SOAL LATIHAN ::
**A.** Kalimat mana saja dalam teks tentang mushola di bawah ini yang memuat kata "pengajian"? Tuliskan semuanya.
**B.** Salin bagian teks tentang mushola di bawah ini mulai dari "Meski hanya mushola" sampai dengan "pengajian digelar rumahnya.".
**C.** Bisakah Anda meringkas paragraf dalam teks tentang mushola di bawah ini yang diawali "Sedangkan pengajian bagi orang tua" tanpa menghilangkan fakta utamanya?

[TEKS BACAAN]

Meski hanya mushola kecil, jamaah yang memakmurkannya terbilang lumayan. Selalu ada jamaah saat salat Subuh sampai Isya. Dulu pengajian anak-anak digelar pada sore hari. Namun, belakangan menurut kabar dari orang tua, pengajian untuk anak-anak dipindahkan ke rumah salah satu warga.
Sedangkan pengajian bagi orang tua tetap digelar di mushola dan sesekali berpindah-pindah ke rumah warga menurut giliran. Tujuannya untuk meningkatkan silaturahmi antar warga sekaligus memenuhi keinginan beberapa warga yang sedang punya hajat tertentu dan ingin pengajian digelar rumahnya.

[/TEKS BACAAN]
[DATA YANG DIBERIKAN]

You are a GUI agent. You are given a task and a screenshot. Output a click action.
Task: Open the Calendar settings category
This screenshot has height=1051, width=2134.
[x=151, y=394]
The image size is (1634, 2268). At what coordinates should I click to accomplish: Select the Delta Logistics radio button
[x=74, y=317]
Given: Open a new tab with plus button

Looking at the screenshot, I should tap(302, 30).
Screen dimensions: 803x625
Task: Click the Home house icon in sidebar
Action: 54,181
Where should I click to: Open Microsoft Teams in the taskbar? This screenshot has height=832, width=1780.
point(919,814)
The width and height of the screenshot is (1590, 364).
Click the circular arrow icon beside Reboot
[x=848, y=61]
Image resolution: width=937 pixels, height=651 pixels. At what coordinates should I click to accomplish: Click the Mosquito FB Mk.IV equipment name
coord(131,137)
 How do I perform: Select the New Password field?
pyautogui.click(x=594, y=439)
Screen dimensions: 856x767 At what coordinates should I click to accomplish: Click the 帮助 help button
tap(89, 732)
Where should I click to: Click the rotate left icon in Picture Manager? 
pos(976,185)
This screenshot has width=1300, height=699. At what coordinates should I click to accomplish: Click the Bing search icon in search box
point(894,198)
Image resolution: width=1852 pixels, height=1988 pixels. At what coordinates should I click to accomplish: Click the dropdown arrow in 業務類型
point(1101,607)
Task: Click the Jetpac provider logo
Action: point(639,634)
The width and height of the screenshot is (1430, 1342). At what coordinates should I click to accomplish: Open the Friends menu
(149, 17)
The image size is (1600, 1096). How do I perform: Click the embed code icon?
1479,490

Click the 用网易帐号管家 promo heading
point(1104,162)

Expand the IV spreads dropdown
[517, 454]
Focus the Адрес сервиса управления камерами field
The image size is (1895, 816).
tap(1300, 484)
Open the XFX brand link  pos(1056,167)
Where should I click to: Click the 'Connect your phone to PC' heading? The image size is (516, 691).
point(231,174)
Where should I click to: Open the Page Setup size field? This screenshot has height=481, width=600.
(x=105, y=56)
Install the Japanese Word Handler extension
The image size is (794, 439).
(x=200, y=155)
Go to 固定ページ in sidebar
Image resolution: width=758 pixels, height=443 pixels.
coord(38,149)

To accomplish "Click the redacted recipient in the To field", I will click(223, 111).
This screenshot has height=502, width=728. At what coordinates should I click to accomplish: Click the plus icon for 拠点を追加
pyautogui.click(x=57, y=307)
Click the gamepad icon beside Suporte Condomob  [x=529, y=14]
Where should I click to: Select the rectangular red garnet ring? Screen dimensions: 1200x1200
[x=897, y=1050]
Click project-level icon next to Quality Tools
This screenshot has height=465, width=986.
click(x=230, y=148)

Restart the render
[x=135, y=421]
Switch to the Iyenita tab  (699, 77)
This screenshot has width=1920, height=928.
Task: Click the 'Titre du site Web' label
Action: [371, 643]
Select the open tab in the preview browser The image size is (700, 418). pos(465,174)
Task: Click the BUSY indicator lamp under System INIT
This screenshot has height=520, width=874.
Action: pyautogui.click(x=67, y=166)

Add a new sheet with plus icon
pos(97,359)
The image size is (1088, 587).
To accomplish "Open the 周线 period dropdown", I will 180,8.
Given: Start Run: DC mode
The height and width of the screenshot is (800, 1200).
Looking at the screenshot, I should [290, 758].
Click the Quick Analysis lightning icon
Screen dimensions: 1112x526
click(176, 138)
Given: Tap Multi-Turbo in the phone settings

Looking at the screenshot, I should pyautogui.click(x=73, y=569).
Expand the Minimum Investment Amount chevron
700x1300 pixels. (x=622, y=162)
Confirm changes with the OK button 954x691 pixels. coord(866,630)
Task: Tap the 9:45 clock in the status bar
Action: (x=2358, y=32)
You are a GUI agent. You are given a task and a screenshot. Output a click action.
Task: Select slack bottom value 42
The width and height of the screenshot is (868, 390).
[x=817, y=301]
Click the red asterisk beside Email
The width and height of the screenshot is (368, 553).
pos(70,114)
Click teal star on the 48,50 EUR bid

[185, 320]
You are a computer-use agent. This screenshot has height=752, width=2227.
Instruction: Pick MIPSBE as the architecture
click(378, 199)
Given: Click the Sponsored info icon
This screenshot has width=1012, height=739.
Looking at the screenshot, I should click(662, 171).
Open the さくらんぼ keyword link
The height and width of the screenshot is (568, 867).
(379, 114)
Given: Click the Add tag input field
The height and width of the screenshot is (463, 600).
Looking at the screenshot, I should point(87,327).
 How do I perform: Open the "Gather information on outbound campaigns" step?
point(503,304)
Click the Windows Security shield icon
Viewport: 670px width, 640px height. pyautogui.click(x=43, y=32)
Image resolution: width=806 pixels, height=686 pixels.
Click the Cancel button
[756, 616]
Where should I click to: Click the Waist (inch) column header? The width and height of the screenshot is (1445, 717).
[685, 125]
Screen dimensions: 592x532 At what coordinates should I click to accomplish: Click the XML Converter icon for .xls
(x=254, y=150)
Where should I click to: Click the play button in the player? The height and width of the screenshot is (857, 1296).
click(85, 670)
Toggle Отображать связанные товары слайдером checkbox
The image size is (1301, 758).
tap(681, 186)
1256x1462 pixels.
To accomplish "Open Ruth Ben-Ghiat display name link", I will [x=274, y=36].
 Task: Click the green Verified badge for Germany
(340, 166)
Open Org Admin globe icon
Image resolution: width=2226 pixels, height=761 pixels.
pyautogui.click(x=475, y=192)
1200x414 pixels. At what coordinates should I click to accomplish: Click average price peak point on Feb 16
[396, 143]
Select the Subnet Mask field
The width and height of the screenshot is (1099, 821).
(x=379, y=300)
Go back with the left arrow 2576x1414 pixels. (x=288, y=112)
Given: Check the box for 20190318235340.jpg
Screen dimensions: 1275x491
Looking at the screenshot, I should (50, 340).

[/DATA YANG DIBERIKAN]

JAWABAN TIAP SOAL ::
**A.**
- Dulu pengajian anak-anak digelar pada sore hari.
- Namun, belakangan menurut kabar dari orang tua, pengajian untuk anak-anak dipindahkan ke rumah salah satu warga.
- Sedangkan pengajian bagi orang tua tetap digelar di mushola dan sesekali berpindah-pindah ke rumah warga menurut giliran.
- Tujuannya untuk meningkatkan silaturahmi antar warga sekaligus memenuhi keinginan beberapa warga yang sedang punya hajat tertentu dan ingin pengajian digelar rumahnya.

**B.**
Meski hanya mushola kecil, jamaah yang memakmurkannya terbilang lumayan. Selalu ada jamaah saat salat Subuh sampai Isya. Dulu pengajian anak-anak digelar pada sore hari. Namun, belakangan menurut kabar dari orang tua, pengajian untuk anak-anak dipindahkan ke rumah salah satu warga.
Sedangkan pengajian bagi orang tua tetap digelar di mushola dan sesekali berpindah-pindah ke rumah warga menurut giliran. Tujuannya untuk meningkatkan silaturahmi antar warga sekaligus memenuhi keinginan beberapa warga yang sedang punya hajat tertentu dan ingin pengajian digelar rumahnya.

**C.** Pengajian orang tua tetap diadakan di mushola. Sesekali pengajian ini bergiliran di rumah warga untuk mempererat silaturahmi antarwarga dan memenuhi keinginan warga yang punya hajat agar pengajian digelar di rumahnya.